Pour apprécier la série Lost Planet, il vaut mieux d’abord en dissiper les malentendus. TPS mou en apparence, le premier épisodeneprenait déjà son sens qu’en mode de difficulté le plus élevée. Plus dur et intense, le jeu se transformait en shoot frénétique où le joueur, guidé par le besoin de recharger sa barre de chaleur, devait se déplacer continuellement pour tirer sur des ennemis défilant sans cesse. Aussi, jusque dans son IA d’un autre âge et ses patterns à adopter, le jeu n’était rien d’autre qu’un shoot’em up 2D, dont on avait transposé la rythmique et l’intensité dans l’espace 3D, et non pas un Shoot and Cover à la Gears of War. Au deuxième épisode encore, le jeu se révélait injouable en solo face à des boss encore plus gigantesques, mais retrouvait par contre toute sa grâce en équipe, le design étant conçu pour exploiter la co-opération entre joueurs.

 

Après un premier épisode qui s’adressait ainsi aux fans de shoot 2D et un deuxième exclusivement aux joueurs en ligne, c’est encore une autre cible que vise le dernier opus de la série de Capcom : celle des fans de Farming, Eurotruck, Filière Bois Simulator, et tous ces jeux basant leur canevas sur l’ennui et le sérieux, d’où émerge la possibilité ludique de jouir du travail bien fait – quand bien même il s’agit d’un boulot chiant à crever. Oublié le glamour de Lee Byung Hun dont les traits modélisaient le héros du premier épisode, celui de Lost Planet 3 est d’une fadeur à toute épreuve, et correspond à quelqu’un dont l’univers se résume, dixit lui-même, à « sa femme, son gosse et son mecha ». Oublié également le système de recharge qui tournait la série vers l’action pure. Désormais, on part sur la planète EDN III pour gagner sa vie en accomplissant des besognes d’entretien pénibles et dangereuses, remettre des antennes en marche, aller aider des équipes d’ouvriers coincés quelque part ou marquer des œufs d’aliens.
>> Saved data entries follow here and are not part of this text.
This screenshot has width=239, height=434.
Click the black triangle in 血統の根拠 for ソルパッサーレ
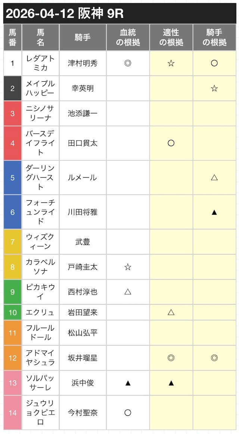pos(128,383)
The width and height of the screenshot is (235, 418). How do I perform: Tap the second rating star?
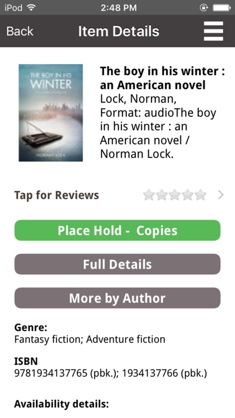tap(161, 195)
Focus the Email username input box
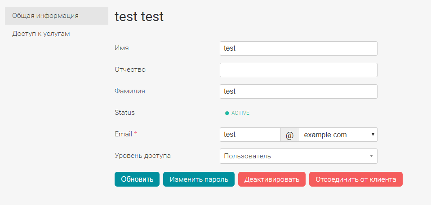The width and height of the screenshot is (431, 205). (250, 135)
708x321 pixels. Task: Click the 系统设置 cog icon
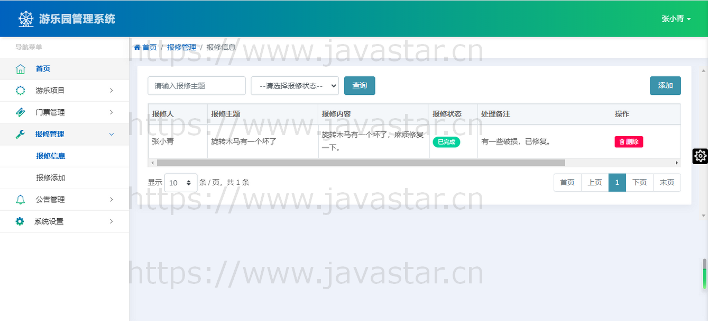pos(20,221)
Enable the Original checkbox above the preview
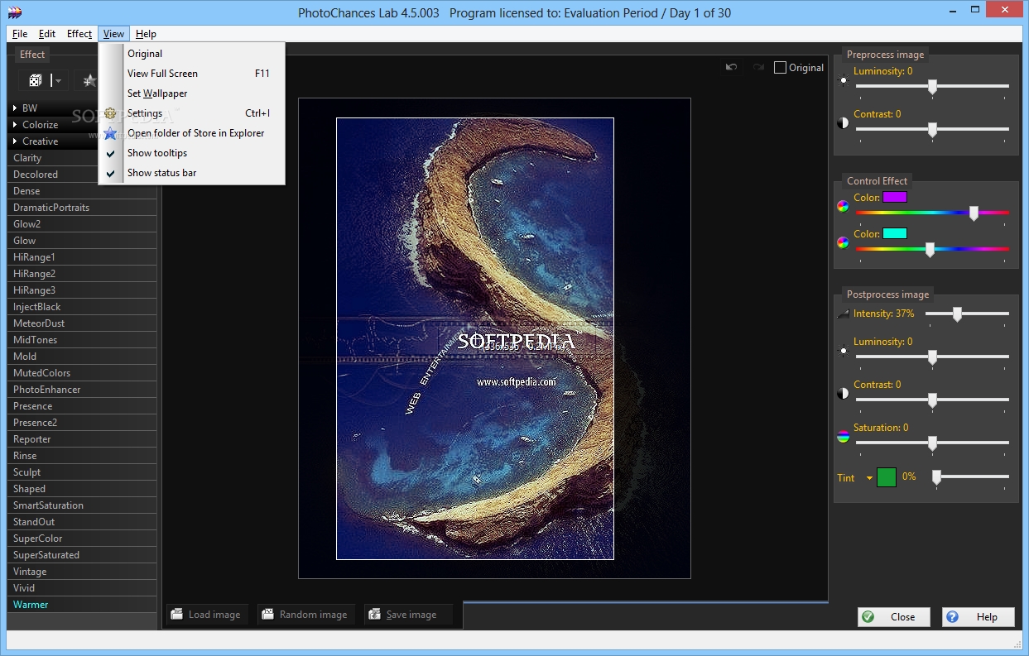 click(780, 68)
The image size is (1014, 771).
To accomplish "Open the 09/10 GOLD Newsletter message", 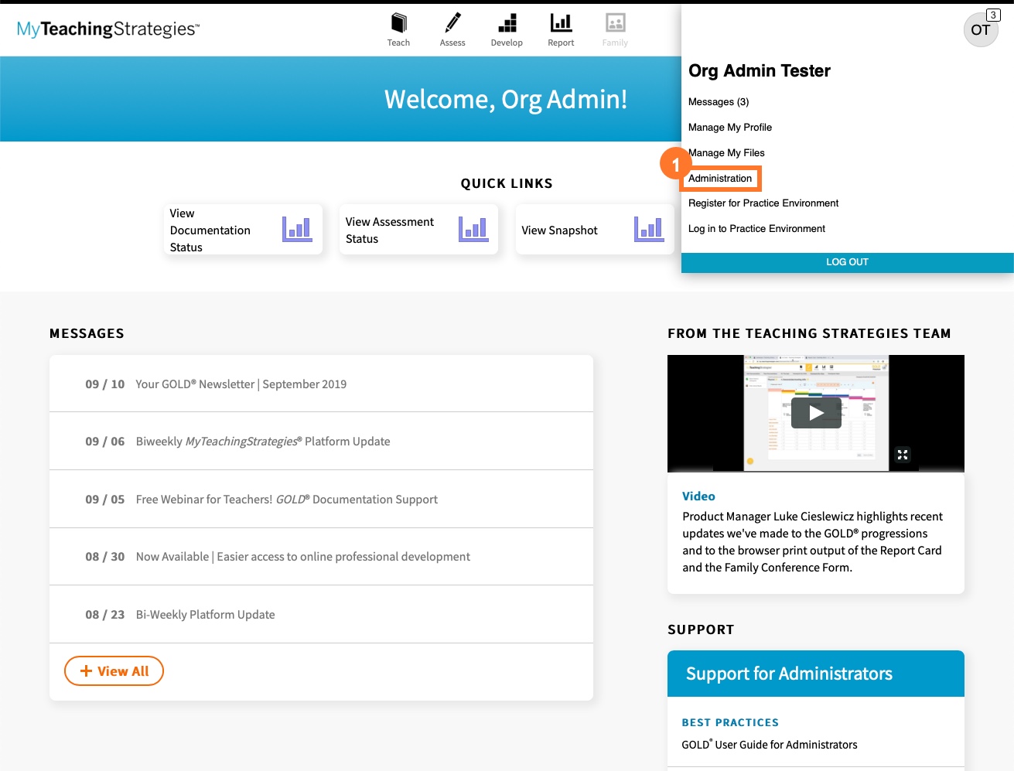I will [x=241, y=384].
Tout cela sur fond de musique country et de messages tendres laissés par votre femme.

 

Le miracle de Lost Planet 3, c’est qu’il se permet de prévenir le joueur de ses lourdeurs (via son boss dont on suit les ordres) tout en restant sur le fond irréprochable. Au milieu de tous ces employés, chercheurs, ouvriers ou mécanos qui se plaignent à défaut de sombrer dans la dépression, le jeu  développe un monde consistant qui fait de la galère le cœur de l’expérience du joueur. Le seul vrai défaut de Lost Planet 3, c’est finalement de ne pas s’assumer jusqu’au bout. Le jeu finit malgré tout par tourner sa trame et son monde de SF vers des balises plus classiques, à coup de traître et de théorie du complot. À ce point de bifurcation, ces défauts du jeu qui n’en étaient pas (répétition, rythme), se révèlent rédhibitoires et achèvent son paradoxe: c’est quand il élève ses enjeux que Lost Planet 3 perd tout son intérêt.